Philippe de Villiers a estimé, dans un entretien publié le 10 juin 2026 par le Journal du Dimanche, que la poursuite du soutien occidental à l’effort de guerre en Ukraine constitue une « erreur historique ». L’ancien ministre et fondateur du Puy du Fou défend une issue diplomatique au conflit et critique la stratégie suivie par plusieurs dirigeants européens depuis le début de l’invasion russe.

Il évoque notamment la question de l’élargissement de l’OTAN vers l’Est et les relations entre la Russie, l’Ukraine et les pays occidentaux. À ses yeux, une solution durable passerait par des négociations et par un statut de neutralité pour l’Ukraine.

Une critique de la politique européenne

Selon le JDD, il accuse l’Union européenne de privilégier une logique de confrontation plutôt qu’une recherche active de compromis diplomatique. L’ancien responsable politique estime que la France s’est éloignée de son rôle historique de médiateur sur la scène internationale.

Selon lui, la diplomatie française a longtemps cherché à maintenir un équilibre entre les grandes puissances. Il cite notamment l’héritage du général de Gaulle et d’autres dirigeants français qui avaient fait de l’indépendance diplomatique un principe central de leur politique étrangère. Philippe de Villiers regrette que Paris ne joue plus, selon lui, ce rôle d’intermédiaire entre Moscou et Kyiv.

Cette analyse ne fait toutefois pas consensus. De nombreux responsables politiques européens considèrent que le soutien militaire et financier à l’Ukraine reste indispensable pour permettre au pays de défendre sa souveraineté face à l’invasion russe. Plusieurs gouvernements estiment également qu’une paix durable ne peut être envisagée sans garanties de sécurité pour l’Ukraine.

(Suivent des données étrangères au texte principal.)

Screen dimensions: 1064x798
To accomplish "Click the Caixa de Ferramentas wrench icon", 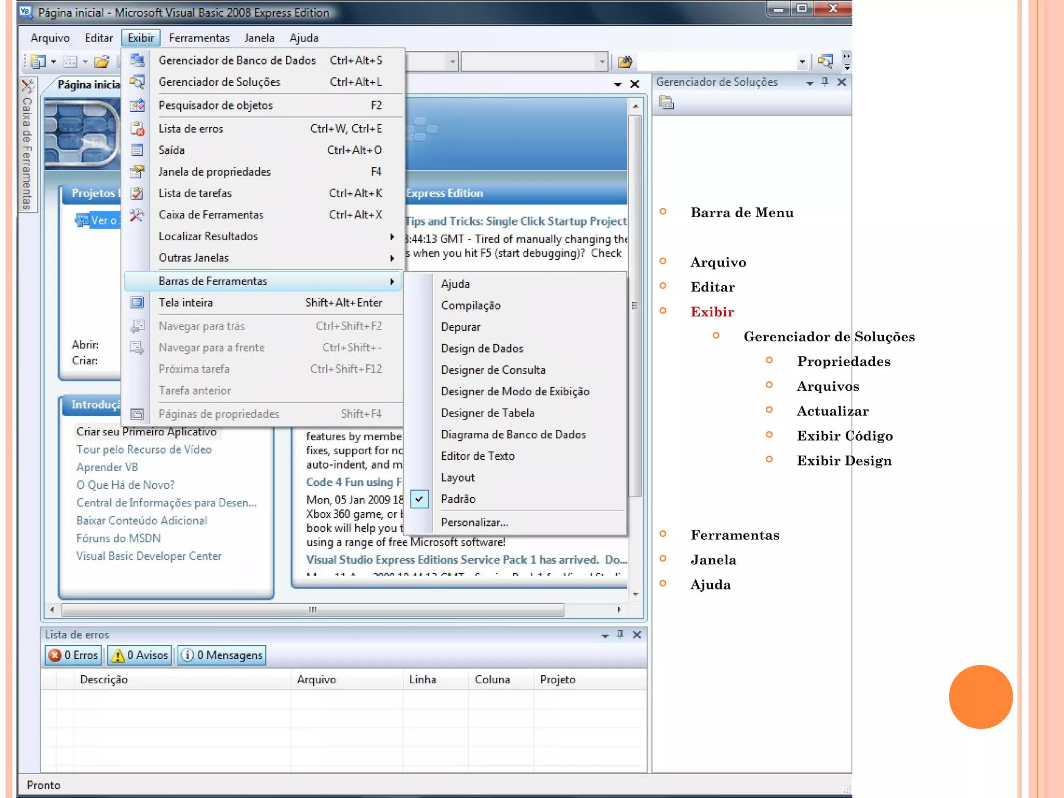I will (137, 215).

Un débat qui divise la classe politique

Les déclarations de Philippe de Villiers interviennent alors que la guerre en Ukraine continue de peser sur les équilibres européens. Plus de quatre ans après le début de l’invasion à grande échelle lancée par la Russie en février 2022, les discussions sur les moyens d’aboutir à une paix durable demeurent au cœur du débat politique.

L’ancien ministre défend une vision fondée sur le dialogue entre les parties et sur la recherche d’un nouvel équilibre continental. Ses détracteurs lui reprochent au contraire de minimiser la responsabilité de Moscou dans le déclenchement du conflit. Cette opposition illustre les divergences persistantes au sein du débat public français concernant la politique à adopter face à la Russie et à la guerre en Ukraine.

Au-delà de la polémique, cette prise de position rappelle que la question ukrainienne reste l’un des principaux sujets de politique internationale en Europe. Elle influence les débats sur la défense, la sécurité énergétique, les relations avec la Russie et le rôle que la France souhaite jouer sur la scène diplomatique internationale.